This is a very important interview that I did a while ago. The subject matter is frank but about very important issues. Please read with an open mind. Blake4d
Admittedly this interview was not as easy to conduct for several reasons. First of all the interviewee was preoccupied through much of our discussion with things outside of the interview, namely getting high, answering text messages, doing her makeup, and changing clothing several times as we talked. All of this I took with a grain of salt, knowing who she was and not wanting to taint the interview by editing out the reality of her mood, her thoughts, or her honesty. Anti - which is a real nome de plume not one made up for the interview, is a very direct and damaged person by her own admission. She has worked from the high brow end of the adult industry, to the lowest outcall motel room sex trade, and makes no bones about it. She is a modern woman in every sense of the word, and also a shy and vulnerable female in the truest sense. She is modest at times, an extrovert at other times, she is an addictive personality, she is also gifted with high minded spiritual values, she is innocent hearted, and she is also worldly in all of the ways her profession entails. I found her refreshing and definately worthy of an interview - especailly so because she is working in a world that is socially prejudiced, and generally assumes that women such as her self are a book that you only need read the cover to understand.

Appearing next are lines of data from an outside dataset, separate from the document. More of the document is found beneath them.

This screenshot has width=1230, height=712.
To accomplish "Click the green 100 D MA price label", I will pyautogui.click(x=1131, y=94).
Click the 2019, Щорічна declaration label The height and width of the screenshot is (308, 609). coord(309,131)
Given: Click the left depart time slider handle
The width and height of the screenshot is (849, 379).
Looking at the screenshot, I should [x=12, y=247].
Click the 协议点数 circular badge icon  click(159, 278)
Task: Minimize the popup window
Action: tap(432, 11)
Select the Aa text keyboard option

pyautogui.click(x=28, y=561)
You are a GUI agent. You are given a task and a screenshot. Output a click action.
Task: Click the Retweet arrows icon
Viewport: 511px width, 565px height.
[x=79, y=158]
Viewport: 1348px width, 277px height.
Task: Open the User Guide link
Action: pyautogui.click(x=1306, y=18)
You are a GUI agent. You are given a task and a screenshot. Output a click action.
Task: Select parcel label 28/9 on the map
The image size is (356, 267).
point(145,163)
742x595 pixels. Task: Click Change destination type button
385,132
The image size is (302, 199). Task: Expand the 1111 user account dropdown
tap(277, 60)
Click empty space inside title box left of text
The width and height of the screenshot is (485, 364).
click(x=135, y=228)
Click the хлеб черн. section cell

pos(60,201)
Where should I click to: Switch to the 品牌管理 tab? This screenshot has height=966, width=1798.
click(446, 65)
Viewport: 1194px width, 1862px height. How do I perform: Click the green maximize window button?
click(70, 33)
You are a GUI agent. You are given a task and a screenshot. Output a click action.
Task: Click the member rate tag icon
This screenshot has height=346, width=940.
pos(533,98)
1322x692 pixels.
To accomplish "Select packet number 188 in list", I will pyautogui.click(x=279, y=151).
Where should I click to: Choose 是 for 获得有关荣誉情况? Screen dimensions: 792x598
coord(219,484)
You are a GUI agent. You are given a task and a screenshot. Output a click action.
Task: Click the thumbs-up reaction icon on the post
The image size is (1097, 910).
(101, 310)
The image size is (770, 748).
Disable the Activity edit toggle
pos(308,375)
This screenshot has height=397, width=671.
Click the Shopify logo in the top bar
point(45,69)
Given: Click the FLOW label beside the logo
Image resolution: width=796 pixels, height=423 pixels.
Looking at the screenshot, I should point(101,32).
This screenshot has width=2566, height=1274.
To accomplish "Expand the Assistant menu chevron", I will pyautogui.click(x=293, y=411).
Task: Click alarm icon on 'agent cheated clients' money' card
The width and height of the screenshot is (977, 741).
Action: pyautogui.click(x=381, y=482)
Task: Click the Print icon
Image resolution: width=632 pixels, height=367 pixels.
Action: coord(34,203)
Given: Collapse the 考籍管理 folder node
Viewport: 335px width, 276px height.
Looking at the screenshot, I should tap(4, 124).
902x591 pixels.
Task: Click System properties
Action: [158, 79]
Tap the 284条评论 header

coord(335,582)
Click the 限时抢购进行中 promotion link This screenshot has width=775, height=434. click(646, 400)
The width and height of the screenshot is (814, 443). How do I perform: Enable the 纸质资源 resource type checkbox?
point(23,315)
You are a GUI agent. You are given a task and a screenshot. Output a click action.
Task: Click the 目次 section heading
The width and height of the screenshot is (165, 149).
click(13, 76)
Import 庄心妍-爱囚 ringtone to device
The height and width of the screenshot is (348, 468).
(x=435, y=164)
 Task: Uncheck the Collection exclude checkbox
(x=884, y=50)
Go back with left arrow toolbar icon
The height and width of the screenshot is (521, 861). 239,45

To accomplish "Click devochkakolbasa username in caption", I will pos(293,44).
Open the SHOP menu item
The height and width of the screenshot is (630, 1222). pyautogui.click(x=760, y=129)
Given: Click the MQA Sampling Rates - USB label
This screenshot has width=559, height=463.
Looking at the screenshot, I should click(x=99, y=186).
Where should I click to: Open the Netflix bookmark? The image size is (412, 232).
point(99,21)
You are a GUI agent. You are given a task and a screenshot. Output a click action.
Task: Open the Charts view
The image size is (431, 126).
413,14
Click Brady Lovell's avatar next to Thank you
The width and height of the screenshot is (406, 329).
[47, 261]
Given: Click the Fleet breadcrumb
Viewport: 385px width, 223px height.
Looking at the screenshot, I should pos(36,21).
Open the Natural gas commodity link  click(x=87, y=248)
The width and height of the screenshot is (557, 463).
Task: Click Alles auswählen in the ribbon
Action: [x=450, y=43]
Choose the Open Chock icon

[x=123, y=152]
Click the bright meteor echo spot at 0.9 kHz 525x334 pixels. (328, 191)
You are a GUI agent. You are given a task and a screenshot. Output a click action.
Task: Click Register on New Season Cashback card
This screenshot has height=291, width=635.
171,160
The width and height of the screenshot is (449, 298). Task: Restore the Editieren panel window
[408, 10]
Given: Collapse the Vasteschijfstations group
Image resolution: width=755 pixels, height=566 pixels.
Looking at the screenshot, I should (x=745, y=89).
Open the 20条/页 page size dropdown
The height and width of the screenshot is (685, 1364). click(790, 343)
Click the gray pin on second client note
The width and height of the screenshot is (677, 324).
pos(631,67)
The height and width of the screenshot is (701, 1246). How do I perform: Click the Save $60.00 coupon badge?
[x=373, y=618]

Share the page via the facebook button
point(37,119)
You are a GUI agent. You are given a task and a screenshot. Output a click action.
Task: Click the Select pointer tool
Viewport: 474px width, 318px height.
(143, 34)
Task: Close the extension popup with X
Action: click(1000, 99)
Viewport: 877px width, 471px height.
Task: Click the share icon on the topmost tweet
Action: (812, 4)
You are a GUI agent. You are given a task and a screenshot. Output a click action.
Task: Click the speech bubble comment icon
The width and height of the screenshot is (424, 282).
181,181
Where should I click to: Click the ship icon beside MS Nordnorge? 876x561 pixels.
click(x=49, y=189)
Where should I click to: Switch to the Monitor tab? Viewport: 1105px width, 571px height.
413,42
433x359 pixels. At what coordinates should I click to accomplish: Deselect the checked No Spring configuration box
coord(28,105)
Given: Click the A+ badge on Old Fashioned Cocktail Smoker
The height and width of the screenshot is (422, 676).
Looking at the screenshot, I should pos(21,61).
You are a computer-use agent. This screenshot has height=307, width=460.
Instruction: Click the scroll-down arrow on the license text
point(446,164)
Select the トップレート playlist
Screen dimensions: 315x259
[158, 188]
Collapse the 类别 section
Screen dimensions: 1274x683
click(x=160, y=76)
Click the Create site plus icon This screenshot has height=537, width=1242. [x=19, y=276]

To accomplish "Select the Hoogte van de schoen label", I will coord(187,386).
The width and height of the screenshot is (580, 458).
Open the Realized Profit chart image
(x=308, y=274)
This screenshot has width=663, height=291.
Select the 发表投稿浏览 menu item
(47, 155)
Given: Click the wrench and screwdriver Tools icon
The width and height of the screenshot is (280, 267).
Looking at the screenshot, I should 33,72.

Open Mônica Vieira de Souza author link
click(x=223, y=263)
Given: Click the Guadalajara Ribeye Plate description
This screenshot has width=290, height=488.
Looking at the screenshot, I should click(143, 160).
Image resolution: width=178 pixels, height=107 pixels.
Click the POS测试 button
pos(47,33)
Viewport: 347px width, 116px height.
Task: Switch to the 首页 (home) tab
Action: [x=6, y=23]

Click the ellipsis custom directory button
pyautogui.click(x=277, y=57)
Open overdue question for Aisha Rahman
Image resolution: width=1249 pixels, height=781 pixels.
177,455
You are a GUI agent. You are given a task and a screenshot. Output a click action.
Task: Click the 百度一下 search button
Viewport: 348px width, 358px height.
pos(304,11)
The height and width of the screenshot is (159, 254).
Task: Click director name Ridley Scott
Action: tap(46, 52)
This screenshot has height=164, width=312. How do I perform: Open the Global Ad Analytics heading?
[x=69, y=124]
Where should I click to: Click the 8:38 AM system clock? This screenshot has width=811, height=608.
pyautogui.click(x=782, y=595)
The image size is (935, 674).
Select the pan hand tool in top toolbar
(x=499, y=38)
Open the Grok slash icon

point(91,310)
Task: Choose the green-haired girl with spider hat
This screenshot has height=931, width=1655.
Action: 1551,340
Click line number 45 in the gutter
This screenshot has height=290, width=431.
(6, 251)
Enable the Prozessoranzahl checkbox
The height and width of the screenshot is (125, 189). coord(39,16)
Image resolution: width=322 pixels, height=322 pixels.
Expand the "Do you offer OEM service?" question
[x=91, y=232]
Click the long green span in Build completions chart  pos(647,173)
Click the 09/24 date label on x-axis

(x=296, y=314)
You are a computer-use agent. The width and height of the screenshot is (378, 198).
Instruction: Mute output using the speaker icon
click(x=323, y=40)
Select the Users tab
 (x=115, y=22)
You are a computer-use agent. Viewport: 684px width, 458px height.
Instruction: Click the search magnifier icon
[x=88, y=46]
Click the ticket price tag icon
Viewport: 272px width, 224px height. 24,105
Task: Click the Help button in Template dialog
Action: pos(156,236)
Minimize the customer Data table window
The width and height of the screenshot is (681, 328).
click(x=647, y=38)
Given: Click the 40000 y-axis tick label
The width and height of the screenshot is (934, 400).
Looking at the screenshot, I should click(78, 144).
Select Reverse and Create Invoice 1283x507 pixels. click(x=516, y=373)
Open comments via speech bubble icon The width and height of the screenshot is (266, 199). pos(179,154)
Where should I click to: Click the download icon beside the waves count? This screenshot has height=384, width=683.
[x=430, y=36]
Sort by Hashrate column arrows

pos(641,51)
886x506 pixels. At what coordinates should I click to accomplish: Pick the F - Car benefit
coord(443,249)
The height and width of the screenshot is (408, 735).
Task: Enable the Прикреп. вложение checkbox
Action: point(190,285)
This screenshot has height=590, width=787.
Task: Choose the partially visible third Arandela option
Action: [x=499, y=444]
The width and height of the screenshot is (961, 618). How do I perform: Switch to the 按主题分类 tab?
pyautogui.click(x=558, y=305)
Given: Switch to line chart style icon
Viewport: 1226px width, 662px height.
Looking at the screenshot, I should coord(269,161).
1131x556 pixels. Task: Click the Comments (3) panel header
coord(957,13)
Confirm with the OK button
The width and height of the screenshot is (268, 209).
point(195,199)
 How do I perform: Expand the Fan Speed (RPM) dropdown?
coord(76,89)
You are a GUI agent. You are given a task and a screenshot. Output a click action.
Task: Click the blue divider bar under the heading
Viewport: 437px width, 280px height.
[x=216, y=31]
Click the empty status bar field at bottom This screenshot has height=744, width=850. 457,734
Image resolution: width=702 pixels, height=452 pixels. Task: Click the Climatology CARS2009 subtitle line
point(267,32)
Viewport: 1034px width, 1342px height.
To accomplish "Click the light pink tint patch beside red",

This I think is backward and ignorant, so this article hopes to give a voice to one woman that represents many who have pursued the modern adult sex trade, and are many in the line of what we casually call the oldest profession, I want to introduce to you my friend and more than casual acquaintance. She is a woman, and a modern American whore ( her choice of words not mine ), the lovely and as she calls herself 'The one of a kind female, friend, and felon...Anti L'Amour.'
Blake4d :What should you like to begin by saying Anti ?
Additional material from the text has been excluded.